[Information — start]

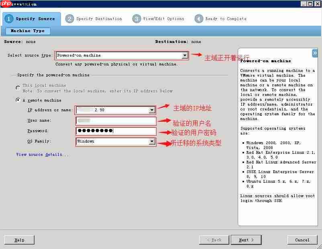Open Help

click(x=19, y=239)
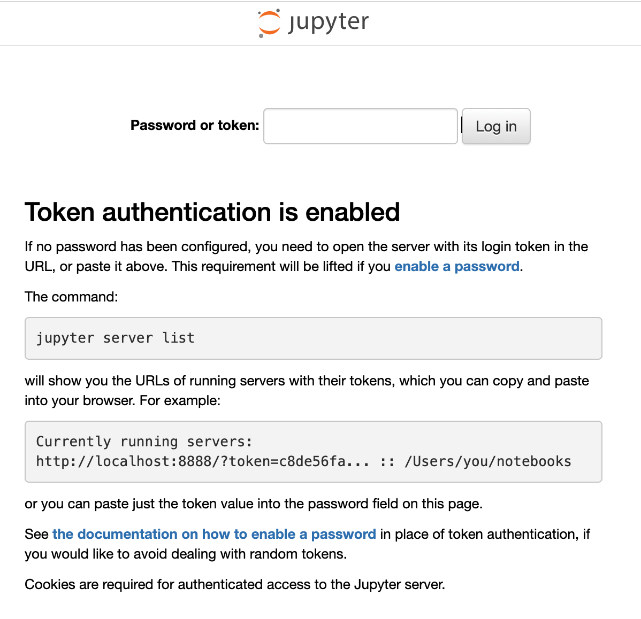Click the paragraph starting 'will show you the URLs'
Image resolution: width=641 pixels, height=619 pixels.
(307, 390)
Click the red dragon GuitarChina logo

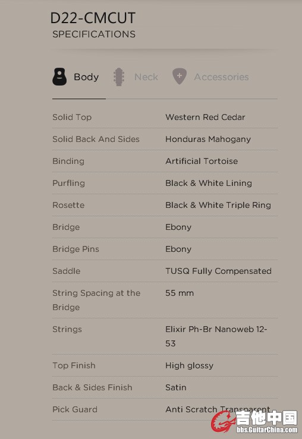224,421
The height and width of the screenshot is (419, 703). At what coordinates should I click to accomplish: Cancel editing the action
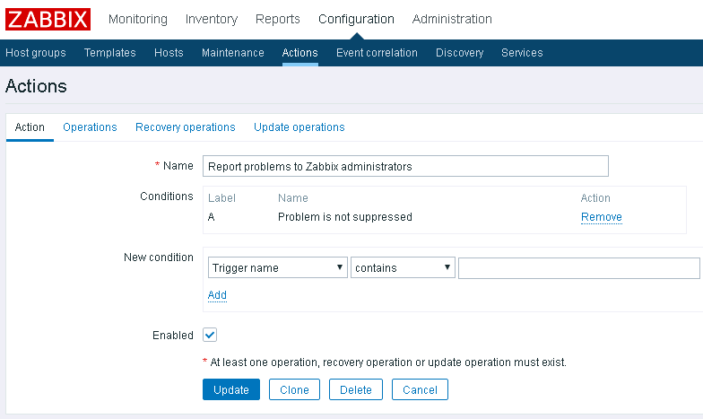(420, 389)
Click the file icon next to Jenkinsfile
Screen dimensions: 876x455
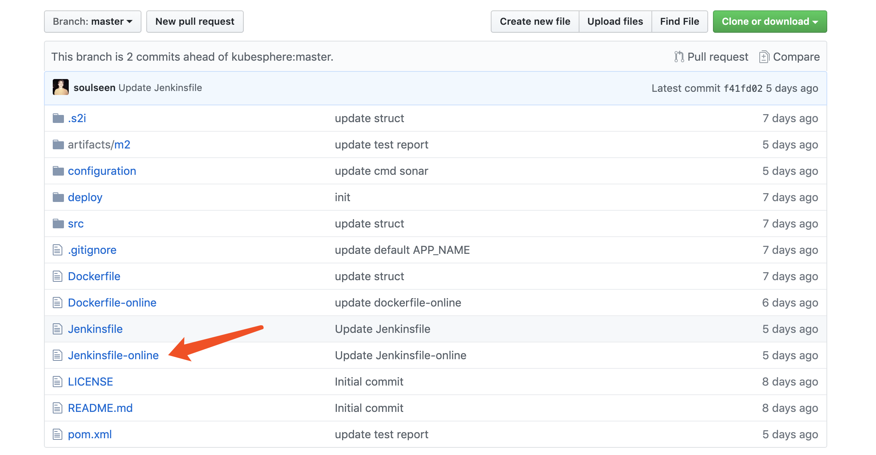coord(58,330)
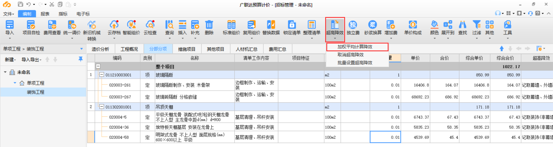Image resolution: width=553 pixels, height=147 pixels.
Task: Choose 取消超高降效 from the dropdown menu
Action: point(351,55)
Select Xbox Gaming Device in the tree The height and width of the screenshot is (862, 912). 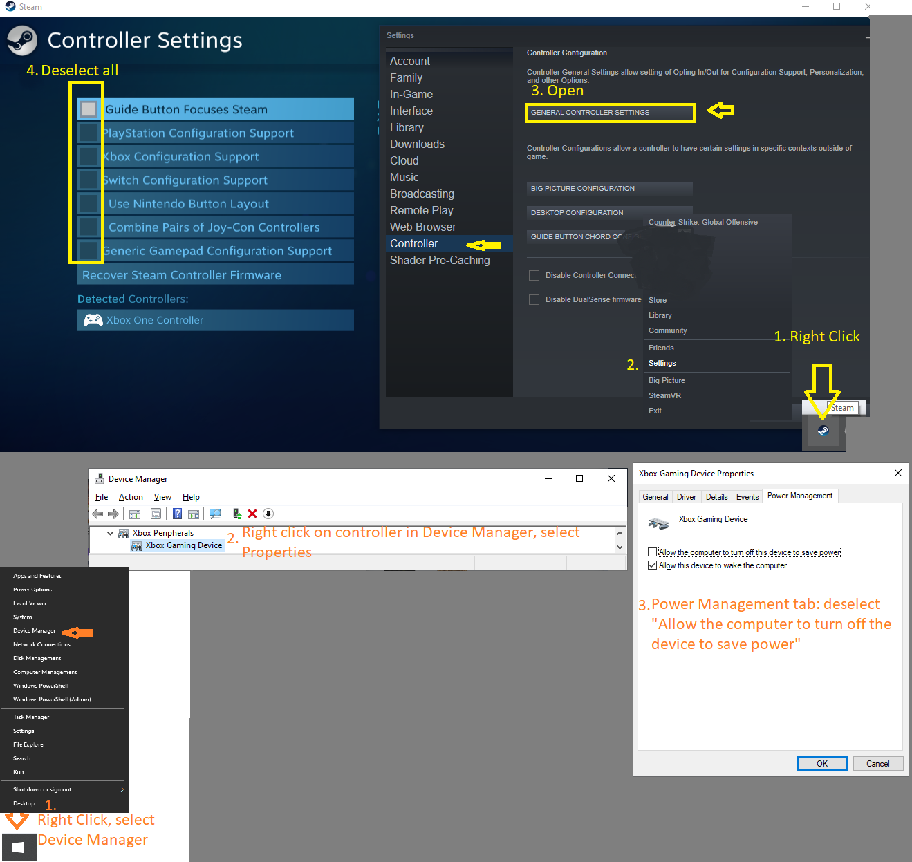click(183, 545)
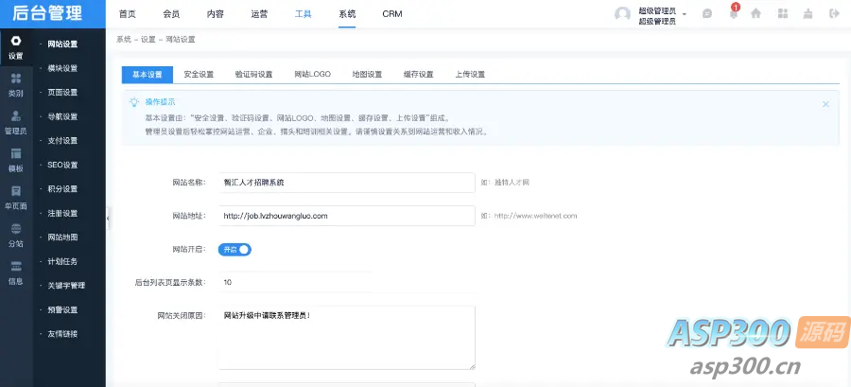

[Information — finish]

* [Work required]
Within the listing above, print exactly the stretch beginning at the line that contains "The height and width of the screenshot is (419, 703)." and finishing at the line that contains "Click the file icon next to Jenkinsfile", ends kept, pictures left out, and nothing more.

* [Written answer]
The height and width of the screenshot is (419, 703). At what coordinates should I click to accomplish: Cancel editing the action
(420, 389)
Click the file icon next to Jenkinsfile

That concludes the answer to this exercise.